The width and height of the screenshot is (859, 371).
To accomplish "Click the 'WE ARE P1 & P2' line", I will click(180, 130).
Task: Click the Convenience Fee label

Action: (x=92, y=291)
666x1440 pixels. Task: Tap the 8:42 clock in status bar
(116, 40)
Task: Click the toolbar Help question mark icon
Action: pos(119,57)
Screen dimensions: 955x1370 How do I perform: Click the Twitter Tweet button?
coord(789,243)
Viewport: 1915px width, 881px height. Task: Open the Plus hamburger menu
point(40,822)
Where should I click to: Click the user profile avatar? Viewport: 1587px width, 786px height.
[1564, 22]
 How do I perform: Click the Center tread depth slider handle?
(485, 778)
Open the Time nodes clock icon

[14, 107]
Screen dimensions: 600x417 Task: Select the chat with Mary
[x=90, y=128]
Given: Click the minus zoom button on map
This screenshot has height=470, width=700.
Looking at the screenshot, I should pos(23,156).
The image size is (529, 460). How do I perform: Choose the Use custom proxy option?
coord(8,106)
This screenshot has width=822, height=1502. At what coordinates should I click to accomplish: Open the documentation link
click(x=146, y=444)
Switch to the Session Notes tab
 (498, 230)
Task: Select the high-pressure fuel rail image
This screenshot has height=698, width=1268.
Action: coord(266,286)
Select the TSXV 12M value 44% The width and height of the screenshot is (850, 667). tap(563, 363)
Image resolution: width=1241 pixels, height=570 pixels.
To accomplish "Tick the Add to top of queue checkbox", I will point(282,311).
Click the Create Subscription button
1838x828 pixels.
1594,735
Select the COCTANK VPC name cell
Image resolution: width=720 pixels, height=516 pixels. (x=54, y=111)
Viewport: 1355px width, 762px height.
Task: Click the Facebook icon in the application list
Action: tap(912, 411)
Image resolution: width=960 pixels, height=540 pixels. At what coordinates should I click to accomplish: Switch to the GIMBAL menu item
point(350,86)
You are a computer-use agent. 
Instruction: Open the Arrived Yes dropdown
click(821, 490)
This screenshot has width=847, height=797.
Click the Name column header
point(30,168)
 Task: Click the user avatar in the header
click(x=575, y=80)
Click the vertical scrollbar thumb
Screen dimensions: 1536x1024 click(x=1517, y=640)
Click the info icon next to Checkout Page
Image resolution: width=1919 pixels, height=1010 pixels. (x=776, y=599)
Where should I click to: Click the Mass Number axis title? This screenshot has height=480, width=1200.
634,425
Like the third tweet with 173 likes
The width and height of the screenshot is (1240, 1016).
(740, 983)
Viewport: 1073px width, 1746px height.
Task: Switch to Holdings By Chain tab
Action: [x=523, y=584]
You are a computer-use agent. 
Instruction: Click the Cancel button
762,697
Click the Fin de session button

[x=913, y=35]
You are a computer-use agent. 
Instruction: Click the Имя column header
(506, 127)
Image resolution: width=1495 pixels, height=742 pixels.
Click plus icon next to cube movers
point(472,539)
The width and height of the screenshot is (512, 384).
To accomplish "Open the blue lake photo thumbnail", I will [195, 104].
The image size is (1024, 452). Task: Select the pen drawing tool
########################################
_EXERCISE BRIEF_
For this exercise, copy each line from the listing above that has the word "will".

_WRITTEN RESPONSE_
To accomplish "Click the 'WE ARE P1 & P2' line", I will click(180, 130).
To accomplish "Tick the Add to top of queue checkbox", I will point(282,311).
To accomplish "Open the blue lake photo thumbnail", I will [195, 104].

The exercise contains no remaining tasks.